Problem statement ▸ How many lines in the rows below contain the word "Switch"? Reply with the number alone.

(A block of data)
★ ★ ★ ★ ★ ★ ★

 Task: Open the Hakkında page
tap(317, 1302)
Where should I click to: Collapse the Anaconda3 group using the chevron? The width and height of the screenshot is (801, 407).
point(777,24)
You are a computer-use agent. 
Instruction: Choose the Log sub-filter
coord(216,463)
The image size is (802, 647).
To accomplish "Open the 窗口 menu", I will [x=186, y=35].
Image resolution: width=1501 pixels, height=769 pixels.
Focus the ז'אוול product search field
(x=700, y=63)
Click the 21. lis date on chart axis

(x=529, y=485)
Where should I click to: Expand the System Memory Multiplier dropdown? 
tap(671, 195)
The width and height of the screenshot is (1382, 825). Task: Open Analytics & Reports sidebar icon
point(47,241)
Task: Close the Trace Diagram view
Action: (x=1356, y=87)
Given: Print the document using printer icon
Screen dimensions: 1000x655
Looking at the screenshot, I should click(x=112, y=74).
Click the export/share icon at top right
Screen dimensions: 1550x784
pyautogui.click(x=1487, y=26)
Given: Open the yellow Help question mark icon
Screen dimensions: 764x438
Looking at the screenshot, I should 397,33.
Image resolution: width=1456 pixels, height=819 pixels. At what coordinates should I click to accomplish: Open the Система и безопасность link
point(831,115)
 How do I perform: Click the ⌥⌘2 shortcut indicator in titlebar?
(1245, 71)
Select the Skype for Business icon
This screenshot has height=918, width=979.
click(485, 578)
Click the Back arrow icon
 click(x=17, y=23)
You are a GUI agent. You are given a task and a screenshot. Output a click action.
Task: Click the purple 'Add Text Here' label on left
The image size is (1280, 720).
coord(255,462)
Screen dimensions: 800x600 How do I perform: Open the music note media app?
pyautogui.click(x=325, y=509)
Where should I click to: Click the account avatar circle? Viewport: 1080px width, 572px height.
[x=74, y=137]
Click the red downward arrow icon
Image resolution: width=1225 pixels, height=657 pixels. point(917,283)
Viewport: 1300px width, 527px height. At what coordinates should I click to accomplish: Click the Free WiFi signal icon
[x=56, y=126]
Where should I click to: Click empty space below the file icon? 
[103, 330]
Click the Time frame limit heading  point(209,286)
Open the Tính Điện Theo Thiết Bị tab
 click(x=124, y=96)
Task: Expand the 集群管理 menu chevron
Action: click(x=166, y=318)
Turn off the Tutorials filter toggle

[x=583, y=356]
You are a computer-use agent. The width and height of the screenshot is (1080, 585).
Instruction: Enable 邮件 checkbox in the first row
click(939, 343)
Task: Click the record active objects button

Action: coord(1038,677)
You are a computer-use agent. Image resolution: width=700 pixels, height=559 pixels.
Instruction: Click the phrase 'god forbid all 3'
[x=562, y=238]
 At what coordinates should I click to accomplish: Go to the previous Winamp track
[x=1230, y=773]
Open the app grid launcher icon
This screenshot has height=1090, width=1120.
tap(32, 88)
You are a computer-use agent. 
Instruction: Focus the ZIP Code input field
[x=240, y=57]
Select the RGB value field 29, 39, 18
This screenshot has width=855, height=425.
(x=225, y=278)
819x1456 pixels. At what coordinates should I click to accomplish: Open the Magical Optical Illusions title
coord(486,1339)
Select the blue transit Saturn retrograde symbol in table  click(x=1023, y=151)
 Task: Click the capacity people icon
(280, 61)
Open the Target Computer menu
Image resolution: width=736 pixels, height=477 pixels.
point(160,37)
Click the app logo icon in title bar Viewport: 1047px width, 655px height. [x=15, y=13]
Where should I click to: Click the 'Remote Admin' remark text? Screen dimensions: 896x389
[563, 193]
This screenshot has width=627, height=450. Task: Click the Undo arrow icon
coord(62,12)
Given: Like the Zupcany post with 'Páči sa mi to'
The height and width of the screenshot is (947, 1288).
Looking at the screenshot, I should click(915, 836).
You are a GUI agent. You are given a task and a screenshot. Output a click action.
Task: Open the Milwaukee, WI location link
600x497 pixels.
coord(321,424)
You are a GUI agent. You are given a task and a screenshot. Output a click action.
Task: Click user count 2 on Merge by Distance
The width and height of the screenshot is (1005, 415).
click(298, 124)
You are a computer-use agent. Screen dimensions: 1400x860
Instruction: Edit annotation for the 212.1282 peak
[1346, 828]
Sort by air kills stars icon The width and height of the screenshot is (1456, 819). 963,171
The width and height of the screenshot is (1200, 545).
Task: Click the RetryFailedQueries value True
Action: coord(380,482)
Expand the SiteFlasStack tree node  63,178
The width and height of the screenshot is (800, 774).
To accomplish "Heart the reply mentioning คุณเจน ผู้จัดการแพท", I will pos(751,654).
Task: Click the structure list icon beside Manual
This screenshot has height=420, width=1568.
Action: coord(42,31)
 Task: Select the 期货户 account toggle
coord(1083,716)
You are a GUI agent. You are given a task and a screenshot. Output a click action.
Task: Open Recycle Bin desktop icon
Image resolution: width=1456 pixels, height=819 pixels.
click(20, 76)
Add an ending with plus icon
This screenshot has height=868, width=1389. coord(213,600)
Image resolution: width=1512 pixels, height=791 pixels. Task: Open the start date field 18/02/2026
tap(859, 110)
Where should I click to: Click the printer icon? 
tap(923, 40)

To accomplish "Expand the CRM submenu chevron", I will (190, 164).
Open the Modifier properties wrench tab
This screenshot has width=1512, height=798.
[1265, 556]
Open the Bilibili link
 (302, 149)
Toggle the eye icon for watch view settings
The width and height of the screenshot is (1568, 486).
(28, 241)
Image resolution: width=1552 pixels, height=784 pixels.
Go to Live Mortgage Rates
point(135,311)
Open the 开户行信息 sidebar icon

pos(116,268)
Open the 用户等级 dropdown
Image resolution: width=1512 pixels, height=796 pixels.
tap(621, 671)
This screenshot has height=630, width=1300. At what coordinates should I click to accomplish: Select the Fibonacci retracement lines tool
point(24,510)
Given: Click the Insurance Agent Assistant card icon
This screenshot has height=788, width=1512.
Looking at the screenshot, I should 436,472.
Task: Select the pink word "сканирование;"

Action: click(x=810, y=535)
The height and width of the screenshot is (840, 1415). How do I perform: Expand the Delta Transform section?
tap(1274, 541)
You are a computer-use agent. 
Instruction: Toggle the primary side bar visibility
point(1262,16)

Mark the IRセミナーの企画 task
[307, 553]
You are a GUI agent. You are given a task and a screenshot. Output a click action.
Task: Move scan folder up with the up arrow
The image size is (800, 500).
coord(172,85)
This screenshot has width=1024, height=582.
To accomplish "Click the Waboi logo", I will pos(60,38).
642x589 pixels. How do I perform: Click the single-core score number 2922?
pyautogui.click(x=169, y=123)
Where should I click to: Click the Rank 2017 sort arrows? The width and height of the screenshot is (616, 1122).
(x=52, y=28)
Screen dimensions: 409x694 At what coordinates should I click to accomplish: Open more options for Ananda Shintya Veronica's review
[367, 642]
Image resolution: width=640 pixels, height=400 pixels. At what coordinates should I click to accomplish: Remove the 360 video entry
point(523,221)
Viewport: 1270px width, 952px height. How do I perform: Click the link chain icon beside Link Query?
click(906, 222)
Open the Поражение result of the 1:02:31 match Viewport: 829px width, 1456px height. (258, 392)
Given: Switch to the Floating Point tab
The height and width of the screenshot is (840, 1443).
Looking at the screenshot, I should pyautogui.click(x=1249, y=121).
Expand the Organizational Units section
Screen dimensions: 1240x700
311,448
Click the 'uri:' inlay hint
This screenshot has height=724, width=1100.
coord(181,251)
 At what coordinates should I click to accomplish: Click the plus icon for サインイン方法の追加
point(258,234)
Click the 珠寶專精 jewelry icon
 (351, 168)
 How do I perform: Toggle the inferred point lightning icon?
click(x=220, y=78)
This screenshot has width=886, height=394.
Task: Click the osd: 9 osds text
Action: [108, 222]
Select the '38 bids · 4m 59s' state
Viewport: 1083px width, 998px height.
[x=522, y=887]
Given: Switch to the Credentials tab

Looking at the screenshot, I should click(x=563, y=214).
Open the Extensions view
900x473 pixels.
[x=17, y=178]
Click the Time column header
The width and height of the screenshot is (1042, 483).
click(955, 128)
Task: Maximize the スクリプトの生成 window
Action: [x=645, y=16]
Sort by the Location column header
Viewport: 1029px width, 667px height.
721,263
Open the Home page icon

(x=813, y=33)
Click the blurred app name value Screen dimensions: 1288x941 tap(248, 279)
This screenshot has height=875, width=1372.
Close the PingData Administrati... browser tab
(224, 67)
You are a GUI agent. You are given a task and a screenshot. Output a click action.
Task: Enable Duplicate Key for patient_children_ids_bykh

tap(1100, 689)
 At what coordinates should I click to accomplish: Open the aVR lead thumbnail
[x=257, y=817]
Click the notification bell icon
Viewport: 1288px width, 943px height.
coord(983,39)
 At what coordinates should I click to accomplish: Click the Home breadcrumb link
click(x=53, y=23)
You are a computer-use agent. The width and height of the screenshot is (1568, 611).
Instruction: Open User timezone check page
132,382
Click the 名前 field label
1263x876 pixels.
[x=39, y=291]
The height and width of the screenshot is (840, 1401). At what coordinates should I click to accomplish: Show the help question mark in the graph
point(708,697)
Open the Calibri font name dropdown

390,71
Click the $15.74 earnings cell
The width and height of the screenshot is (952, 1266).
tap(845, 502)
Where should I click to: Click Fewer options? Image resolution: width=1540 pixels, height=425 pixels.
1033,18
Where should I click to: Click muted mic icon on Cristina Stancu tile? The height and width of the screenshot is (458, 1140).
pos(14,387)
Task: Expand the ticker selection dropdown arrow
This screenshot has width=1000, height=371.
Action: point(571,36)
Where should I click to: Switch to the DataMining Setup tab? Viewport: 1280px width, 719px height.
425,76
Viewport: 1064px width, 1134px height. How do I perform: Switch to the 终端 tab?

★ ★ ★ ★ ★ ★ ★

Complete answer ▸ 4